Backpropagation

In this notebook, we look at the backpropagation algorithm (BP) for efficient gradient computation on computational graphs. Backpropagation involves local message passing of values in the forward pass, and gradients in the backward pass. Neural networks are computational graphs with nodes for differentiable operations. The time complexity of BP is linear in the size of the network, i.e. the total number of edges and compute nodes. This fact allows scaling training large neural networks. We will implement a minimal scalar-valued autograd engine and a neural network library[1] on top it to train a small regression model.
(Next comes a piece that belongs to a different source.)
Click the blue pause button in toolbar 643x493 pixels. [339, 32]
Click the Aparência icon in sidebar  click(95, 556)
BP on computational graphs

A neural network can be implemented as a directed acyclic graph (DAG) of nodes that models a function \(f\), i.e. all computation flows from an input \(\boldsymbol{\mathsf{x}}\) to an output node \(f(\boldsymbol{\mathsf{x}})\) with no cycles. During training, this is extended to implement the calculation of the loss. Recall that our goal is to obtain optimal parameter node values \(\hat{\boldsymbol{\Theta}}\) after optimization (e.g. with SGD) such that the \(f_{\hat{\boldsymbol{\Theta}}}\) minimizes the expected value of the loss function \(\ell.\) Backpropagation allows us to efficiently compute \(\nabla_{\boldsymbol{\Theta}} \ell\) for SGD after \((\boldsymbol{\mathsf{x}}, y) \in \mathcal{B}\) is passed to the input nodes.

../../../_images/03-comp-graph.png

Fig. 32 Computational graph of a dense layer. Note that parameter nodes (yellow) always have zero fan-in.
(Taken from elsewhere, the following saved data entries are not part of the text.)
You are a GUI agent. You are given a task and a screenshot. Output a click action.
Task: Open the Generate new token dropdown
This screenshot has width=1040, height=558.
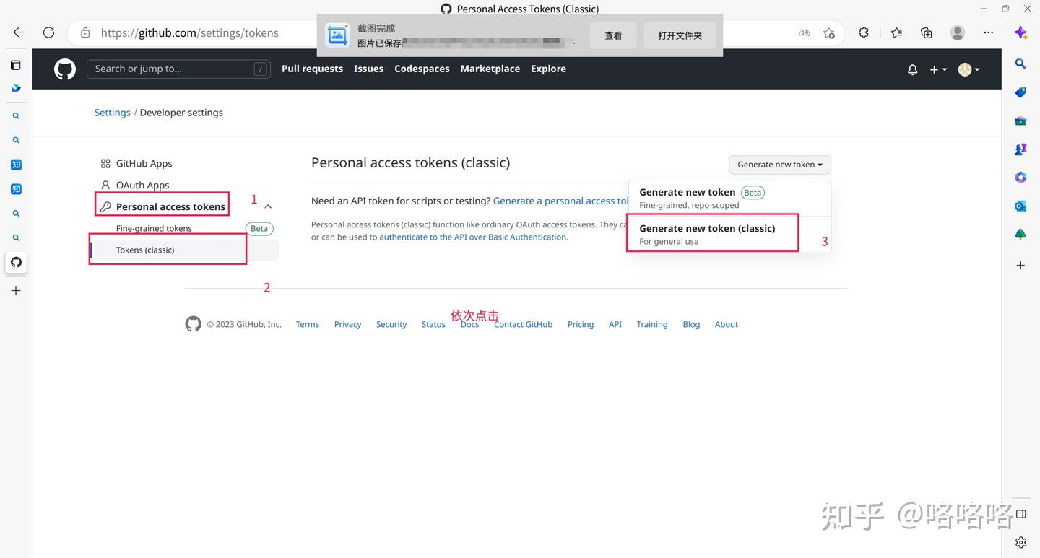coord(779,164)
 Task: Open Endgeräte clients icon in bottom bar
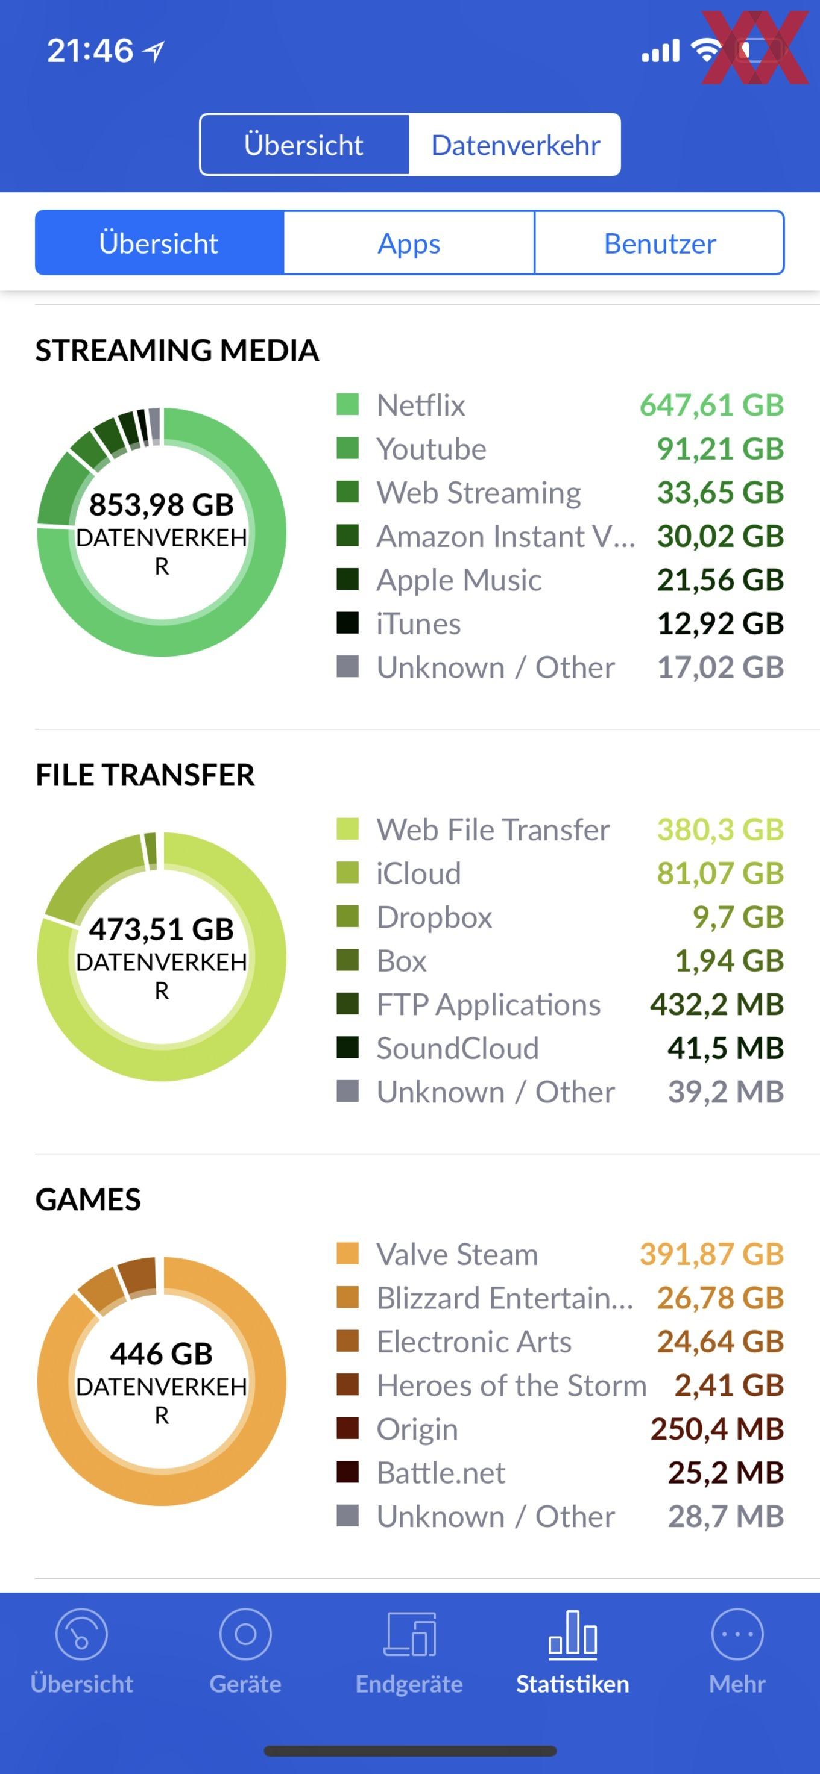click(x=409, y=1634)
Forward pass. Forward pass computes \(f_{\boldsymbol{\Theta}}(\boldsymbol{\mathsf{x}}).\) All compute nodes are executed starting from the input nodes (which evaluates to the input vector \(\boldsymbol{\mathsf x}\)). This passed to its child nodes, and so on up to the loss node. The output value of each node is stored to avoid recomputation for child nodes that depend on the same node. This also preserves the network state for backward pass. Finally, forward pass builds the computational graph which is stored in memory. It follows that forward pass for one input is roughly \(O(\mathsf{E})\) in time and memory where \(\mathsf{E}\) is the number of edges of the graph.
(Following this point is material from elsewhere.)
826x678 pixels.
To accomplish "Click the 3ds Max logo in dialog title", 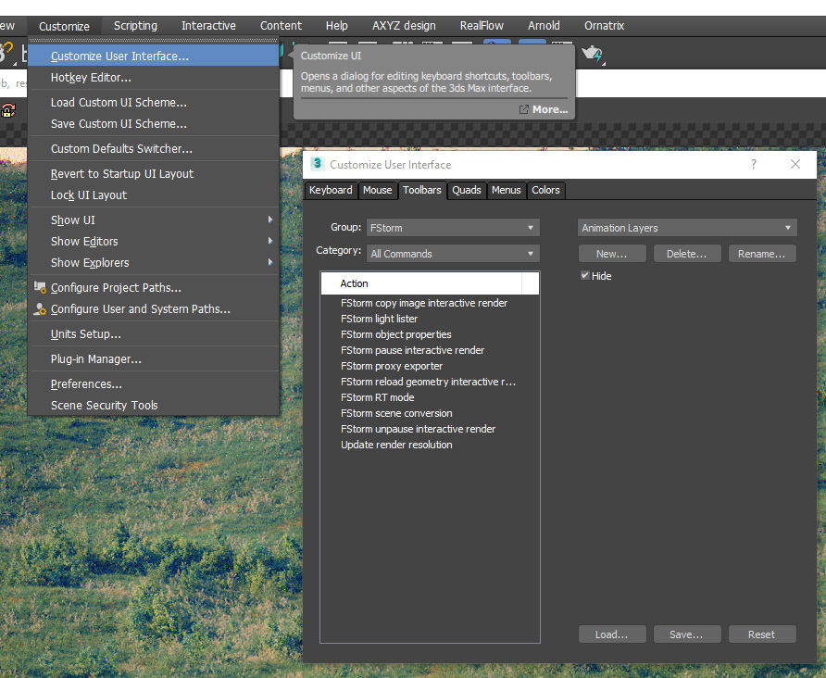I will 317,164.
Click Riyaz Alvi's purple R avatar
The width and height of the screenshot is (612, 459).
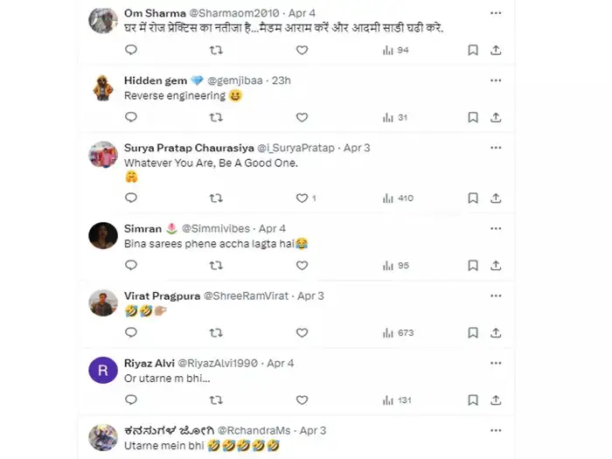(103, 370)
Backward pass. Backward computes gradients starting from the loss node \(\ell\) down to the input nodes \(\boldsymbol{\mathsf{x}}.\) The gradient of \(\ell\) with respect to itself is \(1\). This serves as the base step. For any other node \(u\) in the graph, we can assume that the global gradient \({\partial \ell}/{\partial v}\) is cached for each node \(v \in N_u\), where \(N_u\) are all nodes in the graph that depend on \(u\). On the other hand, the local gradient \({\partial v}/{\partial u}\) is determined analytically based on the functional dependence of \(v\) upon \(u.\) These are computed at runtime given current node values cached during forward pass.

The global gradient with respect to node \(u\) can then be inductively calculated using the chain rule:

\[ \frac{\partial \ell}{\partial u} = \sum_{v \in N_u} \frac{\partial \ell}{\partial v} \frac{\partial v}{\partial u}. \]

This can be visualized as gradients flowing from the loss node to each network node. The flow of gradients will end on parameter and input nodes which depend on no other nodes. These are called leaf nodes. It follows that the algorithm terminates.

../../../_images/backward-1.svg

Fig. 33 Computing the global gradient for a single node. Note that gradient type is distinguished by color: local (red) and global (blue).

This can be visualized as gradients flowing to each network node from the loss node. The flow of gradients will end on parameter and input nodes which have zero fan-in. Global gradients are stored in each compute node in the grad attribute for use by the next layer, along with node values obtained during forward pass which are used in local gradient computation. Memory can be released after the weights are updated. On the other hand, there is no need to store local gradients as these are computed as needed.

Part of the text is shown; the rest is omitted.